Dir. Stephane Brize, France, 2005, 93 mins, subtitles
Cast: Patrick Chesnais, Anne Consigny, Georges Wilson, Lionel Abelanski, Cyril Couton
Review by Hemanth Kissoon
"You fuck me off! You fuck me off!” Jean-Claude Delsart (Chesnais)
Romantic-dramas/comedies continually speak to an audience about miscommunication between lovers, especially between the sexes. From Shakespeare to Austen to Hawks to Jeunet, the literary, theatrical and cinematic taps into misunderstanding, second-guessing and pride, all tripping up courtship. Not Here to Be Loved is a cut above the generic fluff that gets churned out for mass consumption by overcoming the formula, through eschewing the gloss and not guaranteeing a happy outcome, which dogs the genre. It is a romantic-drama that is touching without sentimentality.
Jean-Claude Delsart has inherited the family bailiff business from his retired, crotchety father (Wilson). In his fifties, the job has slowly and unwittingly eroded away at his soul. He is so buttoned-down emotionally that he barely smiles. Repossessing from the poor brings him no pleasure. Jean-Claude is no-longer married and his grown-up son (Couton) has just started in the business, but his son’s heart is not in it. He is a gentle, natural-born horticulturist. The repressed Jean-Claude’s only (secret) passion is tango lessons, a melancholy dance that subconsciously calls to him. There he meets Françoise Rubicon (Consigny), a warm-hearted thirty-something about to marry Thierry (Abelanski), a whiney self-absorbed would-be novelist. Both Françoise and Jean-Claude are in prisons of the self, not knowing how they got there. A romance tentatively begins to blossom.

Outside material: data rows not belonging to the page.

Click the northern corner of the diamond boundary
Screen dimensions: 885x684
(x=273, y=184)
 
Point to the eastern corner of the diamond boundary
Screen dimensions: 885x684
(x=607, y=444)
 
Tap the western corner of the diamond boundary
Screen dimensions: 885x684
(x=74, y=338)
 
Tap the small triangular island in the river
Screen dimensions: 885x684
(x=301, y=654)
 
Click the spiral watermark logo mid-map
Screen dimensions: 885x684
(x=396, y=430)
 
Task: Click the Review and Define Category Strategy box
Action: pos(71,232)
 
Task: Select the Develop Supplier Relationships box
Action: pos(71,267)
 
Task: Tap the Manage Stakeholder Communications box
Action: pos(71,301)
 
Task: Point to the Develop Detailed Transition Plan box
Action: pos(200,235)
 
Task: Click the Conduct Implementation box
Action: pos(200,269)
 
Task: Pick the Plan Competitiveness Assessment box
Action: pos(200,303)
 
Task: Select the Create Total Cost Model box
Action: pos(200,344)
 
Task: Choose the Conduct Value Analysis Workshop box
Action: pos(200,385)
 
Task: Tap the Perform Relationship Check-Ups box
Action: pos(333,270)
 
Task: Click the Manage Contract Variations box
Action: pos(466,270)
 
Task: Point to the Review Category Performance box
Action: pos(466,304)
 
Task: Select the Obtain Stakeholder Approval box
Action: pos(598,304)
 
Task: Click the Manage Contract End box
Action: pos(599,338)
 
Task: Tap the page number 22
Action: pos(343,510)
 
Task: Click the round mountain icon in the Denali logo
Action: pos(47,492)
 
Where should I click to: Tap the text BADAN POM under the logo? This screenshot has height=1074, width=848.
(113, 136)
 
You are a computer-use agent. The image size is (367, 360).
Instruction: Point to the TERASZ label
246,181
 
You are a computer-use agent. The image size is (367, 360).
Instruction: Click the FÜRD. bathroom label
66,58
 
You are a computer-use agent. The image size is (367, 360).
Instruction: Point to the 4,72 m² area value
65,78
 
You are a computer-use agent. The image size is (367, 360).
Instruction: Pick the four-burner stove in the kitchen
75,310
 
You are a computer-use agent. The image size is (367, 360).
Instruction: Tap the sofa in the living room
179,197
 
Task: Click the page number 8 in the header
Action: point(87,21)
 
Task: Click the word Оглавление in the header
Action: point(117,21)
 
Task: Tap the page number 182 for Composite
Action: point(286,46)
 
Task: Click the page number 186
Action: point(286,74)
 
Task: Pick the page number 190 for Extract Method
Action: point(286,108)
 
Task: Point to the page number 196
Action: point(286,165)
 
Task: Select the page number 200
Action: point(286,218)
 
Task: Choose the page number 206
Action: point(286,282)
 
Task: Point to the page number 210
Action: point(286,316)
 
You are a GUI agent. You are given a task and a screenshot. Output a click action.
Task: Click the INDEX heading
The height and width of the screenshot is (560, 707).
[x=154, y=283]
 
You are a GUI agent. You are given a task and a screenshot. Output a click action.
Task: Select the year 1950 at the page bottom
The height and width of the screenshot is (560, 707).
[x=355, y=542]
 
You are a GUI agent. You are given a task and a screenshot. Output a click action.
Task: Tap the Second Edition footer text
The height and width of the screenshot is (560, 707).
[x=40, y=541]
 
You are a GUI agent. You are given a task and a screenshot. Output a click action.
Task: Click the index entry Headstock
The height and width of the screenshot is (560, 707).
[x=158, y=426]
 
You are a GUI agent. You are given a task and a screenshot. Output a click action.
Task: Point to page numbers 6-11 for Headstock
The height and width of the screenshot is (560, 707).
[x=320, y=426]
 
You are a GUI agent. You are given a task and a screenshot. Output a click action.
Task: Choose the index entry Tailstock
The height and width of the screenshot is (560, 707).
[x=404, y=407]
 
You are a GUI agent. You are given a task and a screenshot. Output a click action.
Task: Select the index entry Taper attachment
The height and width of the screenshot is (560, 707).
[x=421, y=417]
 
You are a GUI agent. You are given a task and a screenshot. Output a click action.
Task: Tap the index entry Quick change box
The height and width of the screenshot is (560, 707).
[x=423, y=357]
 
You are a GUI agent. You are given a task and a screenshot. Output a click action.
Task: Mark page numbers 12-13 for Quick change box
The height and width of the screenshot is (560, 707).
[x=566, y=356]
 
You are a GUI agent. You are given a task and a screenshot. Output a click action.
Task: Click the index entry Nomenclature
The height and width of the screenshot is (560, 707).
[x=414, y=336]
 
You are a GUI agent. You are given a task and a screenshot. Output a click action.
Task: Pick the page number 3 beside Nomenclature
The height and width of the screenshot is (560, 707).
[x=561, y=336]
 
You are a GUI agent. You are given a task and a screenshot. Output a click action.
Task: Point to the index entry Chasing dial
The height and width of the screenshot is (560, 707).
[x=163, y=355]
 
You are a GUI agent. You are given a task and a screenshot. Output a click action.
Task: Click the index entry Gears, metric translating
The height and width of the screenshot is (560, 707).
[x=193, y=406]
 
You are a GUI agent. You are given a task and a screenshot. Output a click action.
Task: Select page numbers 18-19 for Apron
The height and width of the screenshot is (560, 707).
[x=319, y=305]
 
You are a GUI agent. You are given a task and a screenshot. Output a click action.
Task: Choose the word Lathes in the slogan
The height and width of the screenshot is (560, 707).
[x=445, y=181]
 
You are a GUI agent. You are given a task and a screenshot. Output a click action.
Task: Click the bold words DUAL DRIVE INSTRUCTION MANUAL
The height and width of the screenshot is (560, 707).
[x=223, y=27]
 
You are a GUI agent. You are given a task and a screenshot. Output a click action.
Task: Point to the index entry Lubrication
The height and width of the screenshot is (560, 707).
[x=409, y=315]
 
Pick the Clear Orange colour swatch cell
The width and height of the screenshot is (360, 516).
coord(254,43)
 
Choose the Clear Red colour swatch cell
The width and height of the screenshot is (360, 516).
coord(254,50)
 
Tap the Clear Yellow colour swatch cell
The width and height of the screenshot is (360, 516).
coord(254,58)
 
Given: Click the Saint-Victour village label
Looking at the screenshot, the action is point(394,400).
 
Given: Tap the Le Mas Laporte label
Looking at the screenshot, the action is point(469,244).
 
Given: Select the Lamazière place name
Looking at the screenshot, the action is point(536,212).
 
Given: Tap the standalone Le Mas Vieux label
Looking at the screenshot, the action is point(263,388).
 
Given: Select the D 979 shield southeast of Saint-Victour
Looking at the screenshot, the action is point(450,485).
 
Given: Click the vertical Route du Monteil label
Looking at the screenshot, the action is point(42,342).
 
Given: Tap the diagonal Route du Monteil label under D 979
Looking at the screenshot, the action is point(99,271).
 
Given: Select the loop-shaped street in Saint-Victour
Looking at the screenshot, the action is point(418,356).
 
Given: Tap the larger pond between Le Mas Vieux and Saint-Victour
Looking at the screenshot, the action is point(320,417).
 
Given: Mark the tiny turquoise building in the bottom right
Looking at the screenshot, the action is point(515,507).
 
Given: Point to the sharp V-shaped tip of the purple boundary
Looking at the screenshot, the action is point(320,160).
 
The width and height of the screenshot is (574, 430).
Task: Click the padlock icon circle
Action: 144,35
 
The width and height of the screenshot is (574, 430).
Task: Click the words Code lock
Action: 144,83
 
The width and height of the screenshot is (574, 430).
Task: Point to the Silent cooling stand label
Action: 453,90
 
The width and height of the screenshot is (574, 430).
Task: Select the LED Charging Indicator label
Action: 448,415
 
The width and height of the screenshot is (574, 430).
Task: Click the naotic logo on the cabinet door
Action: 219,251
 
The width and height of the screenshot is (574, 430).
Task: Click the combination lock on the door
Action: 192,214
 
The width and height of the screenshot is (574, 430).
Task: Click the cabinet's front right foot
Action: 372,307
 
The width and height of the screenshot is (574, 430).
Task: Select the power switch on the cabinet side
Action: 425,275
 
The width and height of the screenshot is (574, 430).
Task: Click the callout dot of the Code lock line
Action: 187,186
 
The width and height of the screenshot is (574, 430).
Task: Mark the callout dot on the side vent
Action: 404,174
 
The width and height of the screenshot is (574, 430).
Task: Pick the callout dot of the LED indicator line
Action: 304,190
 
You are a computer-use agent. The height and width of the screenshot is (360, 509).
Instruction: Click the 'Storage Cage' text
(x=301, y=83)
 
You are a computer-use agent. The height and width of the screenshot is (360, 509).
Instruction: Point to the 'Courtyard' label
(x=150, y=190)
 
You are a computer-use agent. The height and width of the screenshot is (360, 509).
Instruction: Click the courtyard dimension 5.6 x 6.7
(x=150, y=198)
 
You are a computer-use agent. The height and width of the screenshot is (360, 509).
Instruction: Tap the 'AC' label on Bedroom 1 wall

The film definitely falls into the genre conventions of unspoken love, missed opportunities, unrequited suitors being a spanner in the works, weddings and self-discovery. Not Here to Be Loved gets away with the party line because of the great acting and believable dialogue. Unspoken passion has potential heart-break written all over it, and can be far more satisfying than declarations in the rain or to a sympathetic best friend (see The House of Mirth, Remains of the Day and Crouching Tiger, Hidden Dragon). It’s too easy to say it, difficult to say it well, and even more so to merely imply it. What also elevates the film are the motifs such as the chore of climbing upstairs for Jean-Claude for his unfulfilling job contrasted with gliding across the floor for his escape; or the washed-out colour, bar the tango lessons. His doctor also tells him at the beginning of the film that he has a ‘coronary insufficiency’, a hint to just about everyone in the film.
The film is not one-note, dealing only with romance, but about the relationship between fathers and sons. They do not seem to get each other; the leap of understanding is too far. There is also a strong suggestion that the inability to express affection instead of stoking it can strangle it.
Like all great films with dancing as a theme, it really is about awakening something dormant, and channelling love and passion, which Not Here to Be Loved does with aplomb.